(Available data Opens)

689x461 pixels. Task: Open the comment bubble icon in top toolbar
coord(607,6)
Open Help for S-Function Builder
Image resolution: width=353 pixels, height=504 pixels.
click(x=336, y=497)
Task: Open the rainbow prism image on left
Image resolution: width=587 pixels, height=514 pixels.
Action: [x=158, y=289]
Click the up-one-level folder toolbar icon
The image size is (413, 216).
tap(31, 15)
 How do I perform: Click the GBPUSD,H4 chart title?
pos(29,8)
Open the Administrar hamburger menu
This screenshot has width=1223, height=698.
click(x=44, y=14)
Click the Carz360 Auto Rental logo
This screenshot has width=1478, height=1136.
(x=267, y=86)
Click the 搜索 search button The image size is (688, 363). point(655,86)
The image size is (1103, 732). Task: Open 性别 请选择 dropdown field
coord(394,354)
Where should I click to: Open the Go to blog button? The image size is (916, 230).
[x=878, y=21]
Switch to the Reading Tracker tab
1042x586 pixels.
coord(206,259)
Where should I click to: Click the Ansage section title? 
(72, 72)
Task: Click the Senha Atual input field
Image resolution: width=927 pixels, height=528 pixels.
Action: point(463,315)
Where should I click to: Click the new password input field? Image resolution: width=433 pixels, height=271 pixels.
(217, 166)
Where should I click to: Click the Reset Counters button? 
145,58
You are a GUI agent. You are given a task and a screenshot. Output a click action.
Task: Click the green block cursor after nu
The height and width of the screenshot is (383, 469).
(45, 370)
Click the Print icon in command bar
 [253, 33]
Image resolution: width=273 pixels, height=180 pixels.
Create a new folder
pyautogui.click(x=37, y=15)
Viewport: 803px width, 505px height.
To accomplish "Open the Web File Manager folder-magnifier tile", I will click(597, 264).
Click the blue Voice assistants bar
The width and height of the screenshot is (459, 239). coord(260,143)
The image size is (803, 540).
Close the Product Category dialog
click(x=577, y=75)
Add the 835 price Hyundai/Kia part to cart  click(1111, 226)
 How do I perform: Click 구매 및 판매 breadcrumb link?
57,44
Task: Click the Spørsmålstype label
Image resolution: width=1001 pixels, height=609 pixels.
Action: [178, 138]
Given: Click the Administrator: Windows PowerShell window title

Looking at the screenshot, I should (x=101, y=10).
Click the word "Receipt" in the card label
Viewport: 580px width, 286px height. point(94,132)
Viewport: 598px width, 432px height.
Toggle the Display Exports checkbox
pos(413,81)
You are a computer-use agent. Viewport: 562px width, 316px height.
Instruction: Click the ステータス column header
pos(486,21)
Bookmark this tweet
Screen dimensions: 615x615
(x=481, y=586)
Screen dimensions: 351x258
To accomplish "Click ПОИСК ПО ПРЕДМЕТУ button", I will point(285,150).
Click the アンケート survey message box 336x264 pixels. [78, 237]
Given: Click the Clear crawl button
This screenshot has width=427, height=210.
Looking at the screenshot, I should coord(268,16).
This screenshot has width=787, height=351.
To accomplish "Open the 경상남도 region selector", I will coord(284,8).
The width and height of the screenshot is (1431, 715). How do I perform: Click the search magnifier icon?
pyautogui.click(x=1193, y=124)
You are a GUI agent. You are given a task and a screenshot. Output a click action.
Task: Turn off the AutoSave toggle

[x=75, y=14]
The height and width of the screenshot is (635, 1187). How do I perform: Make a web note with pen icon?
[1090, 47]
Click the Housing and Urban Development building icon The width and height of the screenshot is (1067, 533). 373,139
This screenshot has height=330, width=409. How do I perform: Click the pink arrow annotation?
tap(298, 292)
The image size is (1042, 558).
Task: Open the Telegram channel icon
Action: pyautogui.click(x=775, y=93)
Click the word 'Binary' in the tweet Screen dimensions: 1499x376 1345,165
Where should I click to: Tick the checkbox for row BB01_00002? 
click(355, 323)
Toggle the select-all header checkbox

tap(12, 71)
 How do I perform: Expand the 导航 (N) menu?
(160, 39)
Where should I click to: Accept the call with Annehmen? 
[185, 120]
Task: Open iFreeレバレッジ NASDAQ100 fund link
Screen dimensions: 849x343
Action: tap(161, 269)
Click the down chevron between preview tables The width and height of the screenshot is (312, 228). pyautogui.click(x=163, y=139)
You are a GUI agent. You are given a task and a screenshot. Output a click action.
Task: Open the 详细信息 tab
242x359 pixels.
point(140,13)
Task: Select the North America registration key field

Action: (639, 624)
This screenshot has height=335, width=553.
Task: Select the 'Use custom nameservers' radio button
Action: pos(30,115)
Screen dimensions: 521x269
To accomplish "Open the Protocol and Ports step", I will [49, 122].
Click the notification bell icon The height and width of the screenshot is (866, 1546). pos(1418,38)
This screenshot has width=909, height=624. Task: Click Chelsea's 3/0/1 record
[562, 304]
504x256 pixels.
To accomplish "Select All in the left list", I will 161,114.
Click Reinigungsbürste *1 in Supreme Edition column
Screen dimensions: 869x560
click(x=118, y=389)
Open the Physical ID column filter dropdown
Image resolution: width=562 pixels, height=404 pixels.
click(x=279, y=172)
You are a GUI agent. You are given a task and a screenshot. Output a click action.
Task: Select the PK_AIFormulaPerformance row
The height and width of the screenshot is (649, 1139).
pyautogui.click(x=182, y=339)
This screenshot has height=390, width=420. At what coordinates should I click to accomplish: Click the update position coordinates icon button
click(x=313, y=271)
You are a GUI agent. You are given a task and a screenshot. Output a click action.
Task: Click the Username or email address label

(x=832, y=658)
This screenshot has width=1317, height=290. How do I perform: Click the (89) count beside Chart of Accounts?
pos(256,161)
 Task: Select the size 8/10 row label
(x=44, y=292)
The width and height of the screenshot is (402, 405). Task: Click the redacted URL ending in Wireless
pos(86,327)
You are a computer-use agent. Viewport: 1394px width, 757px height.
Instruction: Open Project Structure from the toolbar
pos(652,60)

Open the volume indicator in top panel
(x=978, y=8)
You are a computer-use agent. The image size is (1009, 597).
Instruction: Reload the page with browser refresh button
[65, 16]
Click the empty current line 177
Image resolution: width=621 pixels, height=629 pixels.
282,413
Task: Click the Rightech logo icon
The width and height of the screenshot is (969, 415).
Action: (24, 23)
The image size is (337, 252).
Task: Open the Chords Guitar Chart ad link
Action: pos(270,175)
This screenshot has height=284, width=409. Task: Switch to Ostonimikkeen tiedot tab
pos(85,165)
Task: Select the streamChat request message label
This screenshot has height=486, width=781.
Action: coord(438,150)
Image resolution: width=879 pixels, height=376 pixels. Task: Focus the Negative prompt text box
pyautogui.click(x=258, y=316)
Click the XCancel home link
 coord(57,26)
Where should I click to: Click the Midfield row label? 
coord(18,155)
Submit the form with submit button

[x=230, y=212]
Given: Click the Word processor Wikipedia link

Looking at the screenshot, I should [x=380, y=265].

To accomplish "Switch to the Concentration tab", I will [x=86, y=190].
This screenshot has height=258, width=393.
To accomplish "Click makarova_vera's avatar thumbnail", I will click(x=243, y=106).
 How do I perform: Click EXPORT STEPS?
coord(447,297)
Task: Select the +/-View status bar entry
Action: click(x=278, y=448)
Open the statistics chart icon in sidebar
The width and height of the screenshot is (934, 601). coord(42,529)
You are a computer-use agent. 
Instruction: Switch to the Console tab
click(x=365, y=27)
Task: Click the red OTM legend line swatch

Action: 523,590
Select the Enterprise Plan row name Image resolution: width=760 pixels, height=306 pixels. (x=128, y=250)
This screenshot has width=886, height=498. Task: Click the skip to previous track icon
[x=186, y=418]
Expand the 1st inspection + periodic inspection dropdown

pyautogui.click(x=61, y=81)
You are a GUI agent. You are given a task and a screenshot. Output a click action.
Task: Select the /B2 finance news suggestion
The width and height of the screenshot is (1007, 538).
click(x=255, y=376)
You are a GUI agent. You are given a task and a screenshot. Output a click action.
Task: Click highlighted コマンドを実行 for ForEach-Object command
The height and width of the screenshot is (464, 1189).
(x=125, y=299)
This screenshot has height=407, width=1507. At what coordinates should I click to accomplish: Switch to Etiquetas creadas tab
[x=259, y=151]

(Available data Closes)

**What you have to do:** Repeat, exactly as they stand, the line that contains "Task: Click highlighted" and all the lines after it in the data above.

**Task output:**
Task: Click highlighted コマンドを実行 for ForEach-Object command
The height and width of the screenshot is (464, 1189).
(x=125, y=299)
This screenshot has height=407, width=1507. At what coordinates should I click to accomplish: Switch to Etiquetas creadas tab
[x=259, y=151]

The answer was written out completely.